There’s a scene in the first episode of The Thick of It where, in order to cover up their mistakes, Hugh Abbot’s ministerial team have 45 minutes to come up with a brand new policy that wouldn’t need approval from higher up in the party.
“What we need is something that the public want, is incredibly popular and is free,” remarks Glen sarcastically. “Capital punishment?” “National spare room database?” suggests Ollie.
I like to imagine that the recent government decision to give all electric cars green number plates came from a similar process:
The sun sets on the Conservative Party HQ. Dominic Cummings marches around angrily, wiping his glasses frantically on his gilet.
“I don’t get it. We feed the press with our soundbites, we bully and threaten the opposition and our own MPs, we break every parliamentary convention, but still nothing? What we need is a distraction. Something no one can have a go at us for.”
“What about selling off the NHS to Trump?”
“You idiot!” barks Cummings, “not so loud. You never know who might be listening.”
“Free toothpaste for nuns?”
“Free milk for children?”
“Make passports red, white and blue?”
“Green number plates for electric cars?”
The thing is, though, it’s one of my favourite Conservative policies in years, due to the potential that it holds for electric cars and urban design. The idea behind the number plates is two-fold. First, it is a purely cosmetic PR move, designed to get people thinking about electric cars and noticing that there are (slowly) increasing numbers on the roads. This may well have a positive effect on a few people, but surely no more than would be turned off electric cars by that shade of green.

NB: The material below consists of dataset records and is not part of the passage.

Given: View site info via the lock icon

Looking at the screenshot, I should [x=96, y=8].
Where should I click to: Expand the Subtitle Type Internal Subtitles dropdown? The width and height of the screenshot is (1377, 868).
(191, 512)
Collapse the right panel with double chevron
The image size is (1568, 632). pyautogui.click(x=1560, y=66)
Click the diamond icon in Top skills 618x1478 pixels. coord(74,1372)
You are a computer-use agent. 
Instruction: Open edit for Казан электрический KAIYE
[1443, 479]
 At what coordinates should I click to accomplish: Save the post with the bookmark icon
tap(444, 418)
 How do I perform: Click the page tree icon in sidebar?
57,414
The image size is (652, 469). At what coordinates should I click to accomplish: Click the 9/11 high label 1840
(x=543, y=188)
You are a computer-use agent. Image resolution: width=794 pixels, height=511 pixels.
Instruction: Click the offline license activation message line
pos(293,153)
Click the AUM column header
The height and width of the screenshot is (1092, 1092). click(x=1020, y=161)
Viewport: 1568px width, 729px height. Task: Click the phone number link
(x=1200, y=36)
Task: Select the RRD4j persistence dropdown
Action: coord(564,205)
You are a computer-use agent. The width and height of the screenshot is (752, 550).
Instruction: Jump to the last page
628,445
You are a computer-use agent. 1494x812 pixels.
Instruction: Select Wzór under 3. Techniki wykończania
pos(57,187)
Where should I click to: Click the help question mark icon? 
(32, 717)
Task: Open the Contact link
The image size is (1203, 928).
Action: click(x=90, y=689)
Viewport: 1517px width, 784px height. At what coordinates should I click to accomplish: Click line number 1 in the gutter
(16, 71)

But the real potential of the policy lies in the area where the government has been the least ambitious. They say that the policy would allow councils to provide cheaper parking to electric cars through allowing them to spot the cars at a glance. Also, they say it might allow the drivers to use bus lanes (the bus and coach lobby, CPT UK, are not happy about their lanes being encroached upon). But why stop here? A technology that allows different cars with different number plates into different areas already exists, and we’re using it to police car parks and the congestion charge zones to great effect. But the point is that, with this shift, we will very soon have the capacity to make certain areas and roads electric-only. In our urban pollution crisis, this may be what we need - not straight away, but sooner than you might think. The real problem with this policy is what it exists in place of - mass investment in the industry, infrastructure and consumer subsidy. Electric cars are the future, for now - until driverless cars are ready.